We are experiencing problems with our dedicated server, where it is hanging quite often (sometimes in the space after a few hours after a power cycle).
I've looked in the Events Viewer and under SYSTEM, there are thousands of events that have been recorded. The most predominant event is ID: 1012 "Remote session from client name a exceeded the maximum allowed failed logon attempts. The session was forcibly terminated."
I am not too familiar with all the terminology but does this mean that there has been attempted log ins by hackers?
This event is popping up every 7 seconds for hours and then there is a period where it stops but after a few more hours it starts again.
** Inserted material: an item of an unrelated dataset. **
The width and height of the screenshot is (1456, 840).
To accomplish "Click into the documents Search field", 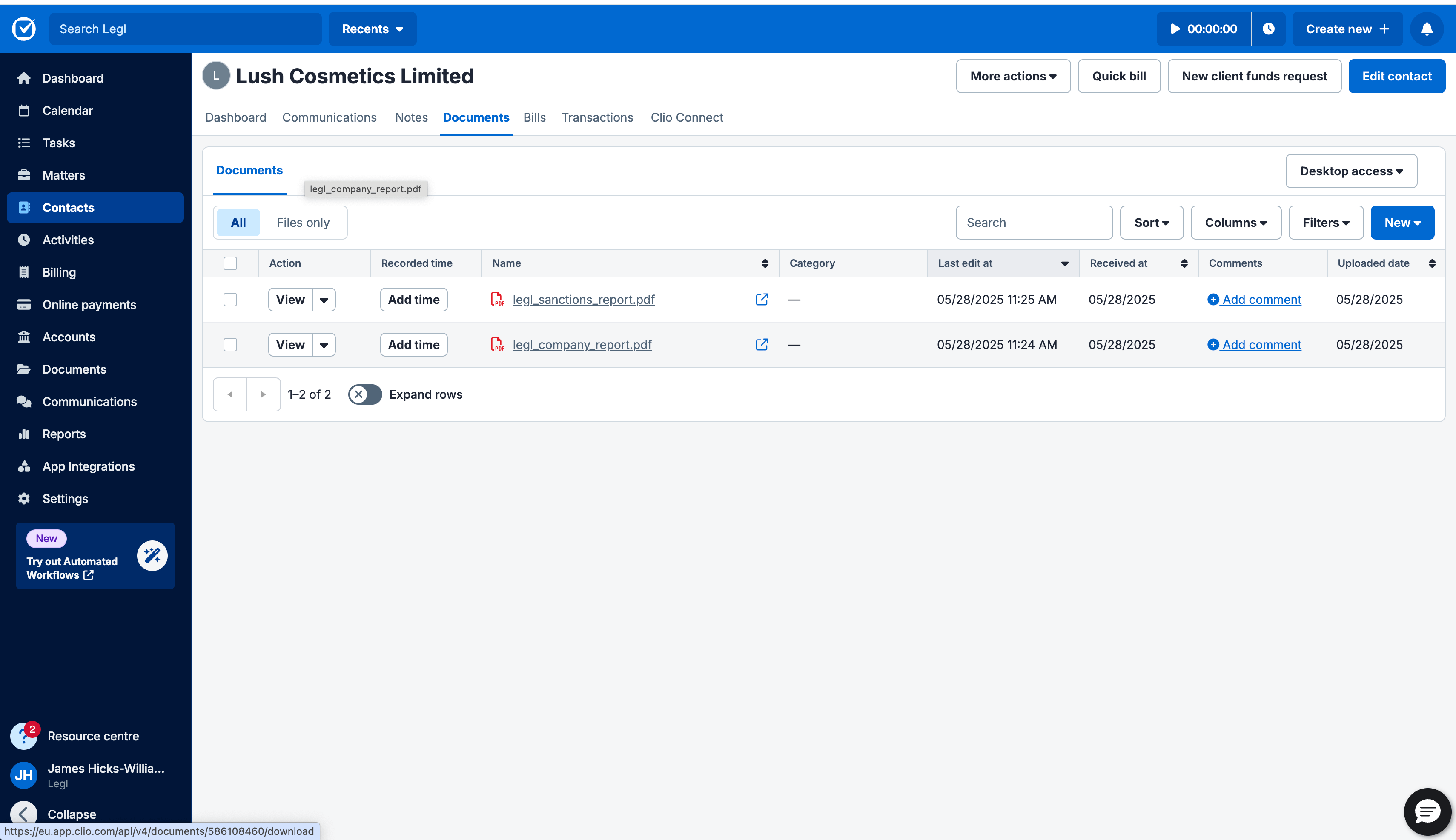I will [x=1034, y=223].
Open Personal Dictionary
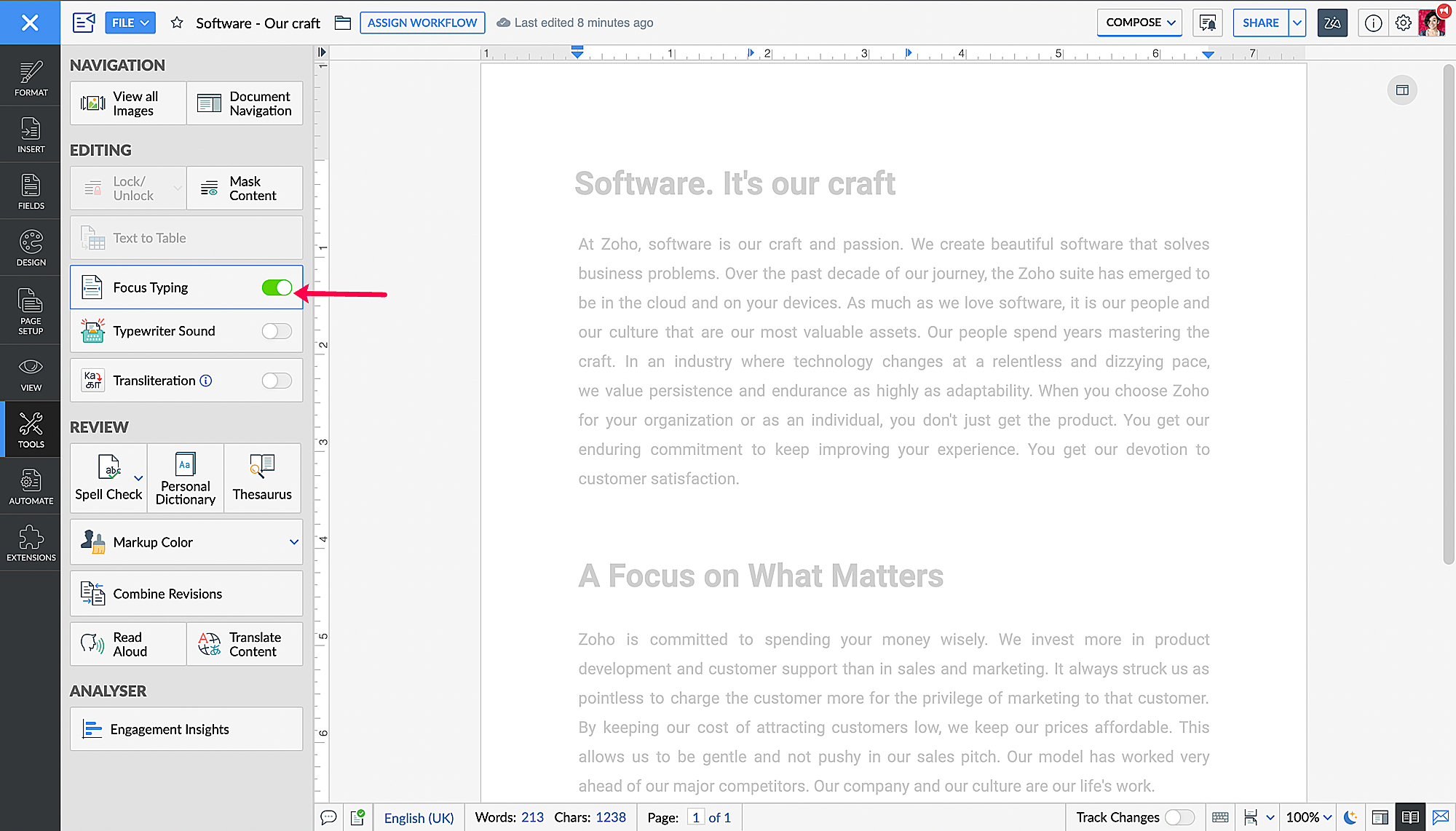 coord(185,478)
Another predominant event is ID: 100 "the server was unable to logon the Windows NT account ‘ADMINISTRATOR’ due to the following error: Logon failure: unknown user name or bad password"
I see them listed seconds after each other.
Is this another hacking issue?
Are these events using my servers ram and then eventually the server can't run, making it hang?
BTW, We are running windows 2003.
*Remember I am not too familiar with all the terminology, so if you could explain in layman's terms, I'd appreciate it.
Best Answer
Sounds like Remote Desktop is exposed to the Internet and you're seeing the results of failed login attempts.
I'd advise getting someone with networking experience to take a look at your setup. If your server is exposed to the Internet with no firewall enabled and no perimeter firewall, this is a recipe for disaster.